▶ _WORK ORDER_: Return exactly the lines from the one containing "You are a computer-use" through the last line of the records below, both included, and leave out any pictures.

==== INPUT RECORDS ====

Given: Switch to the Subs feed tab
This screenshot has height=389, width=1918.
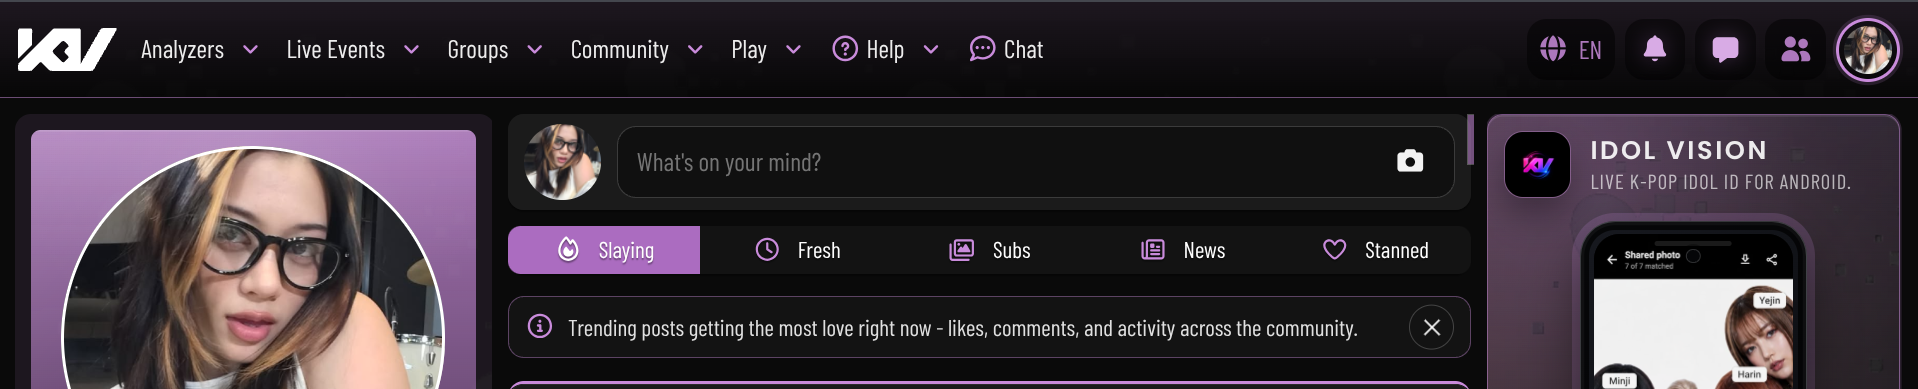Looking at the screenshot, I should [x=990, y=250].
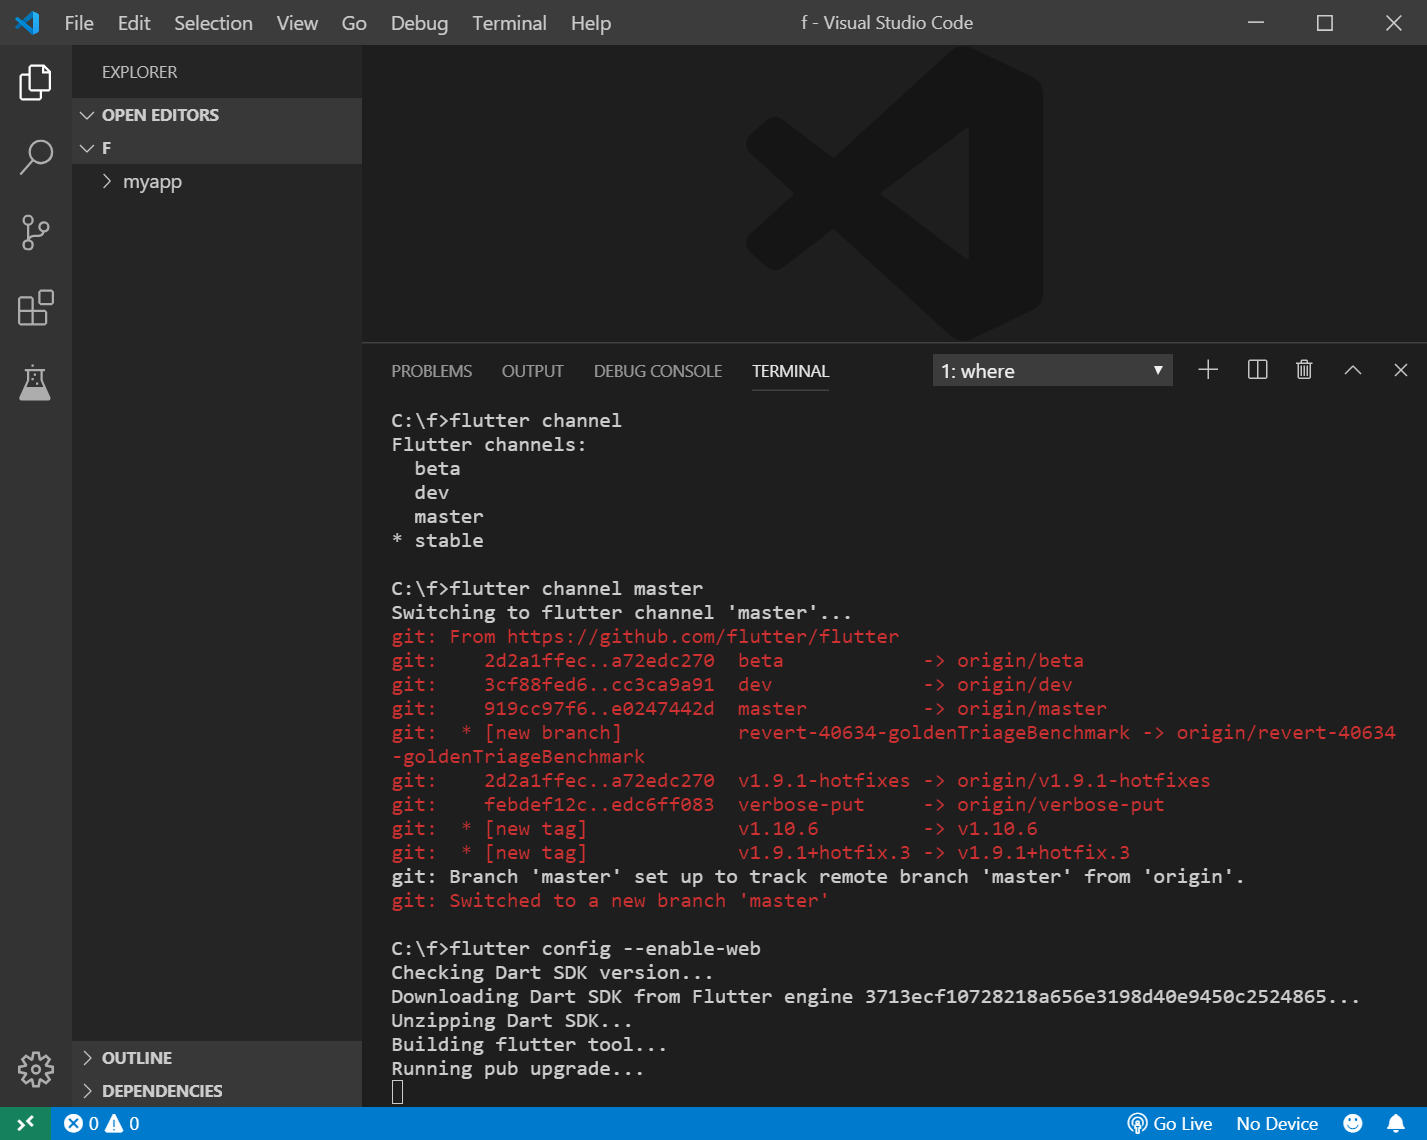The height and width of the screenshot is (1140, 1427).
Task: Switch to the Debug Console tab
Action: pyautogui.click(x=657, y=371)
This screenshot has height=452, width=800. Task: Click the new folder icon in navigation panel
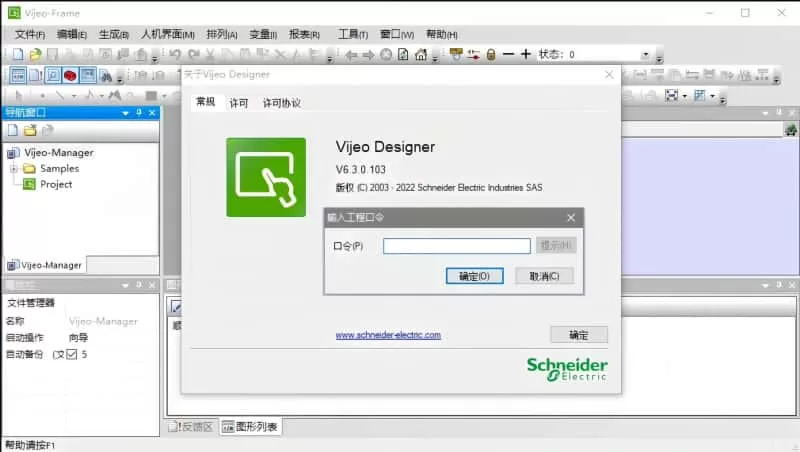click(30, 131)
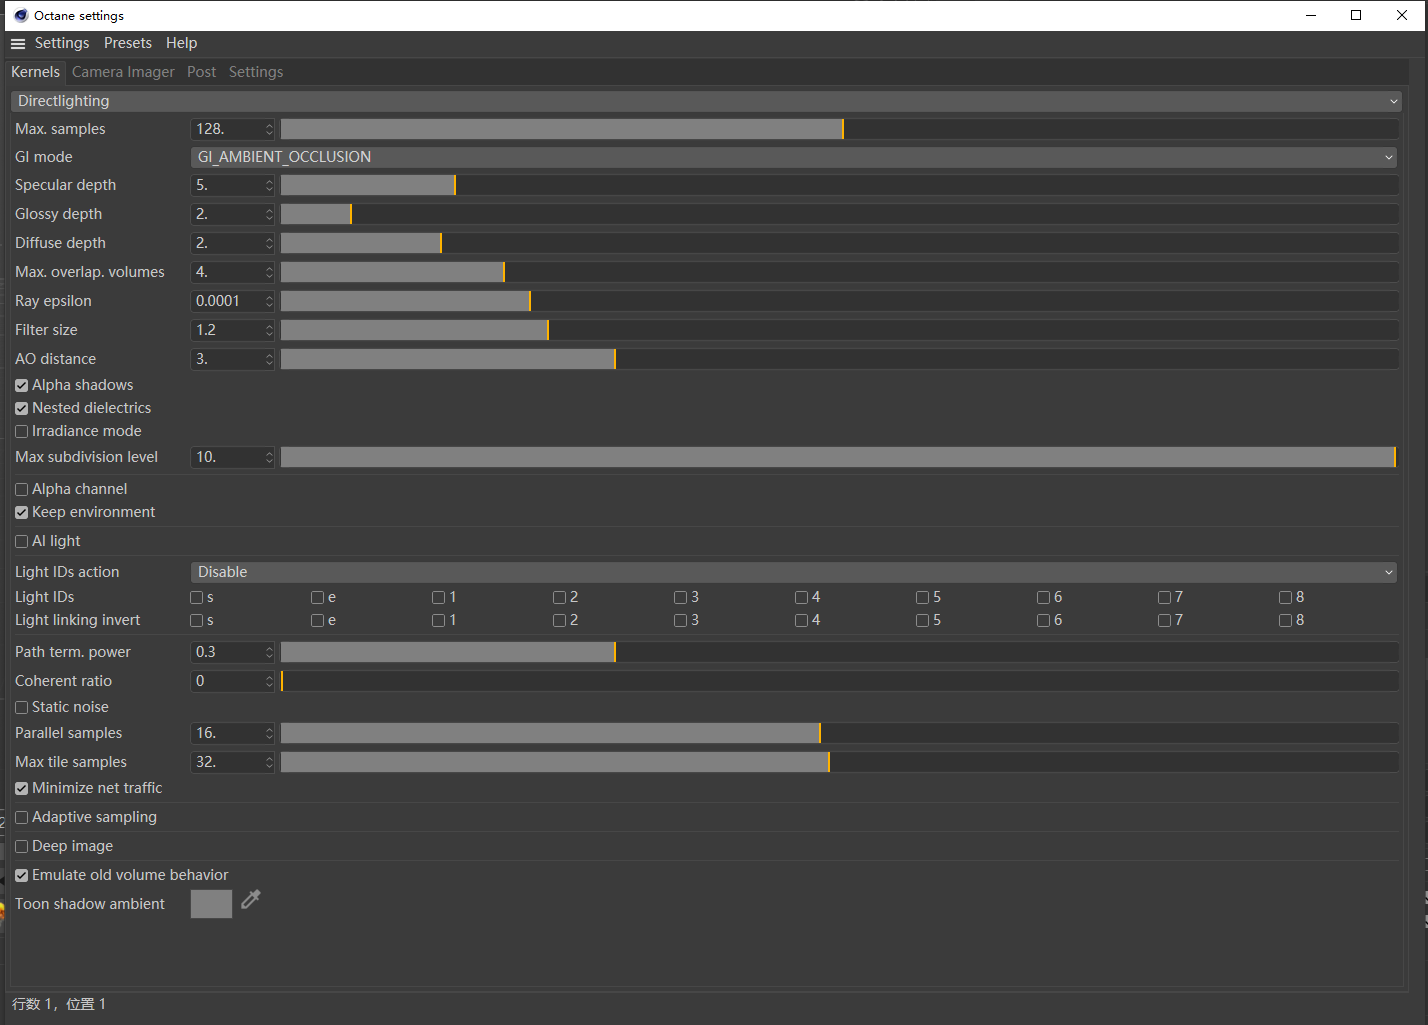Screen dimensions: 1428x1025
Task: Click the Ray epsilon value field
Action: [x=227, y=301]
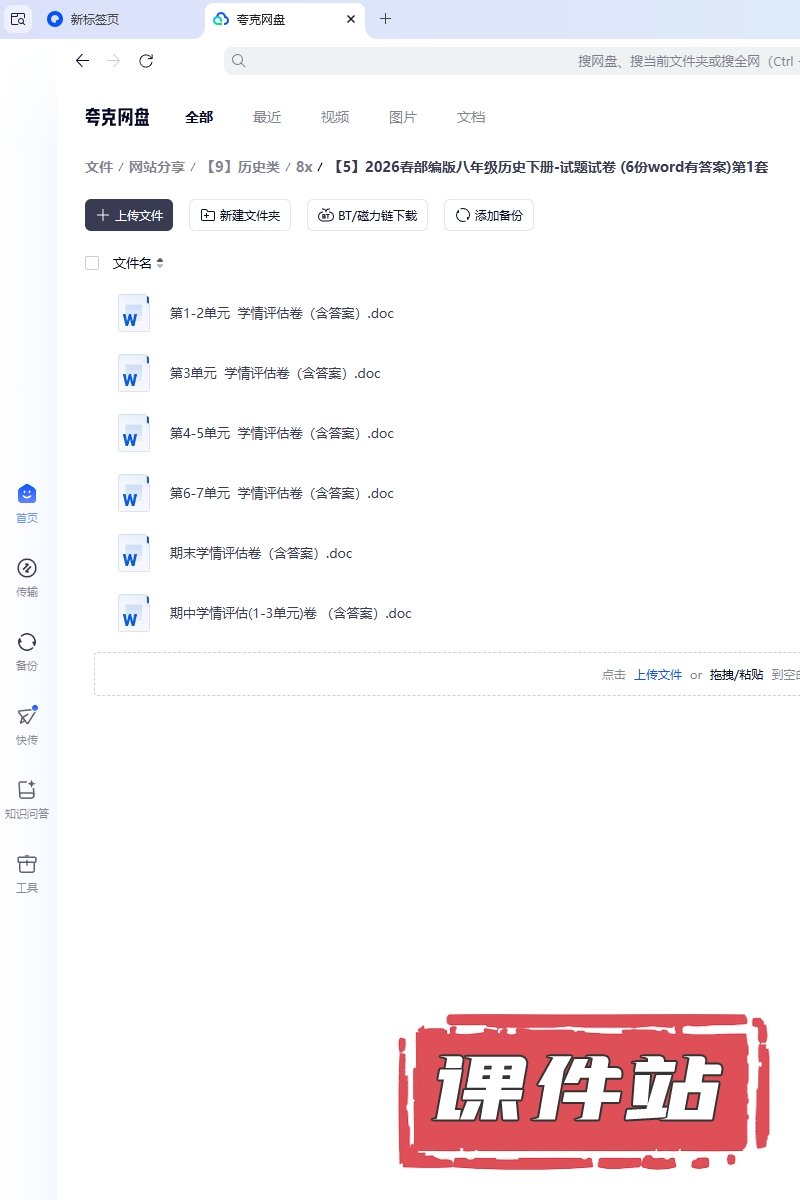Switch to the 视频 tab
Image resolution: width=800 pixels, height=1200 pixels.
pos(335,117)

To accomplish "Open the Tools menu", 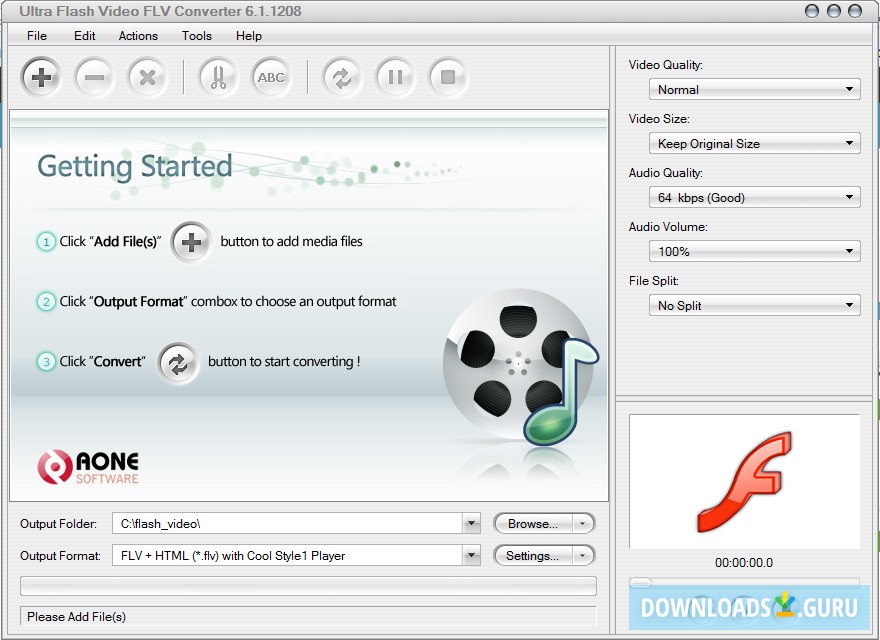I will 196,36.
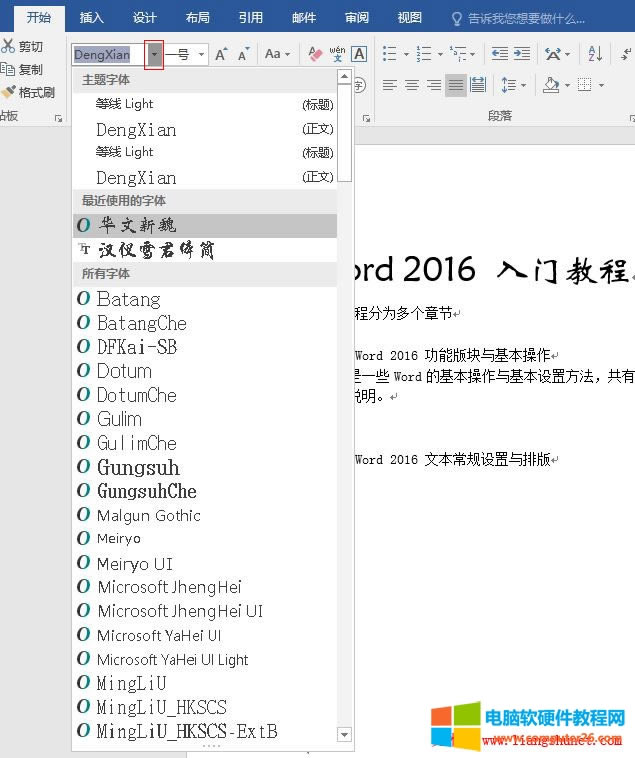Open the font size dropdown

202,54
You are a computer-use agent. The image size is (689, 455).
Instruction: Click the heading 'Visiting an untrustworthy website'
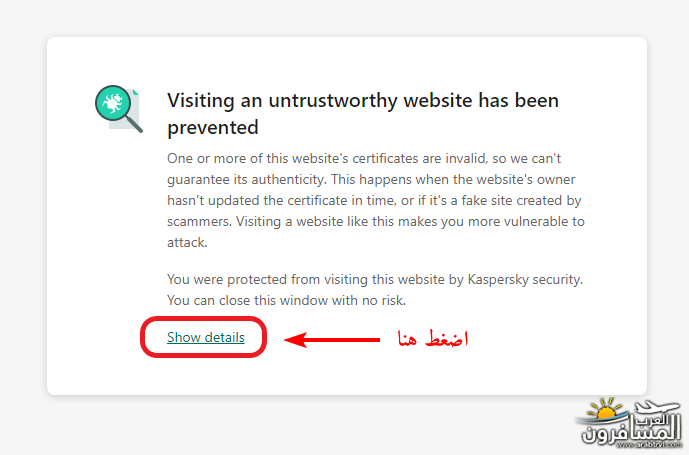click(x=363, y=100)
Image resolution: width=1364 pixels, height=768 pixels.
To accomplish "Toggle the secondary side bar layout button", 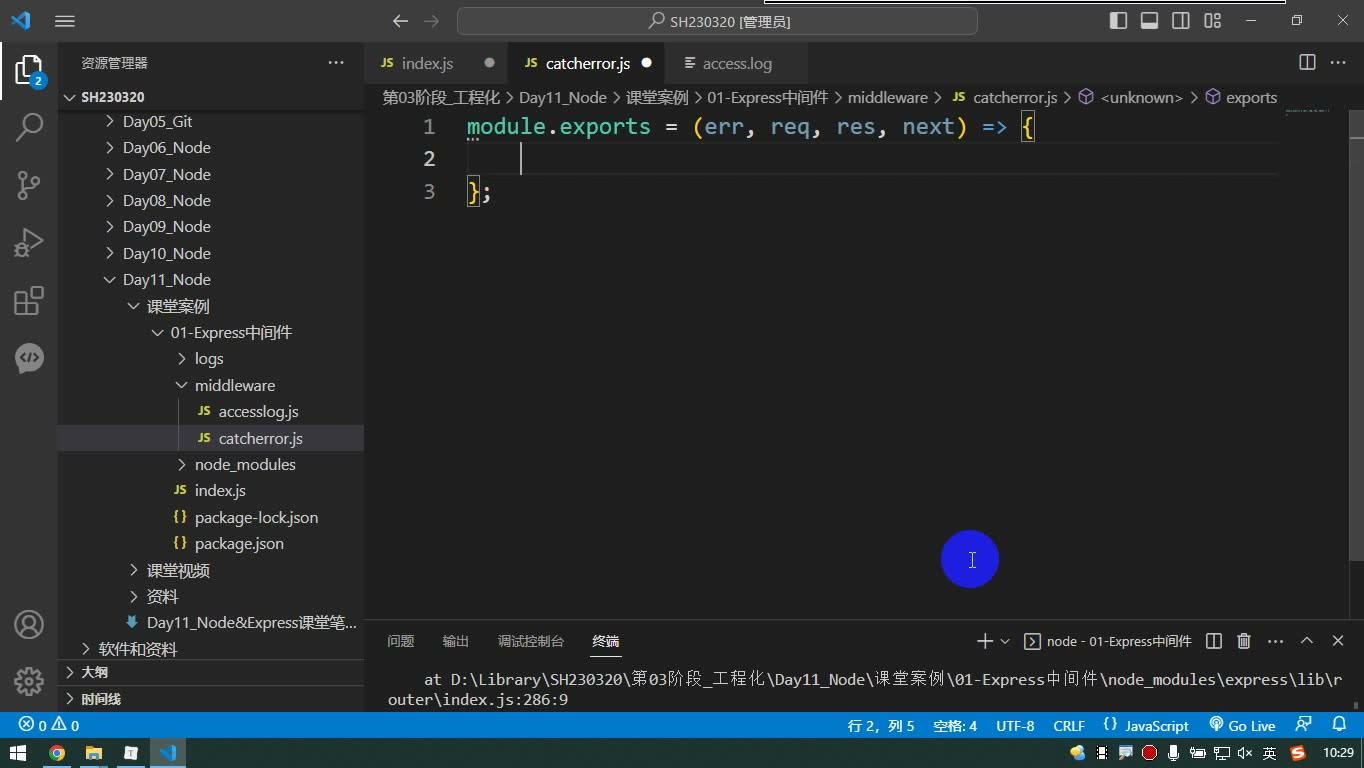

====

▶ _OUTPUT BELOW_:
You are a computer-use agent. The image size is (689, 455).
Instruction: Click the heading 'Visiting an untrustworthy website'
click(x=363, y=100)
Image resolution: width=1364 pixels, height=768 pixels.
To accomplish "Toggle the secondary side bar layout button", 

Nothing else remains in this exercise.